Now I know that I have to claim it! :)
It's kind of sad that the amount of money I'm bringing in this year with my freelancing won't put me in the black compared to the amount of $$ I spent on my business (mostly that new iMac computer) ... it's better than bringing in ZERO dollars last year, and hopefully I'll see a better result in 2008. Although to be fair, I never really promoted my services this year since I was already working a lot.
I have an interview this morning for a position in Edmonton. This would be an amazing opportunity to work with a pretty huge company on the international scene. It would definitely provide me with a lot of room for growth, and great experience. It's in Edmonton though, so we'll see.
Labels: design business, EI, job
Just a thought ... should I be declaring my freelance income on my EI claim?
I don't know if it makes a difference, but I'll be claiming any money I make through my design business as income when I file my taxes in the spring.
Labels: design business, EI
A friend from college asked me if I wanted to buy her couch. She's moving at the end of the week and needs to unload it. My couch has been broken (and unusable) for the past 3 months, and I just couldn't afford to buy a new one. She was asking $300 for her couch (she bought it for $500 not too long ago), but I told her the most I would pay for it would be $150. I told her now is not exactly the greatest time for me to be buying furniture, what with me being unemployed and all ... but it's kind of been a pain to sit on the floor or prop myself up with pillows in order to avoid the huge dip in my couch. And I wouldn't be able to buy a nice couch like that for $150 anywhere else. So if she can't find anyone else, she'll sell it to me.

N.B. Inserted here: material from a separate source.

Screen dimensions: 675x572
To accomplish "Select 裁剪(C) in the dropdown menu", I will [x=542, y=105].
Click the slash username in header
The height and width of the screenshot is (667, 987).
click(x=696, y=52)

In money news, I applied for EI online yesterday ... and all I need to do is send in my record of employment so they can start processing my application. Hopefully (fingers crossed) I get a job soon, but it's nice to know I will have some form of steady income coming in. Although I feel a little guilty because most of that money I can save ... while most people who go on EI absolutely NEED that money to survive. And here I am buying a couch.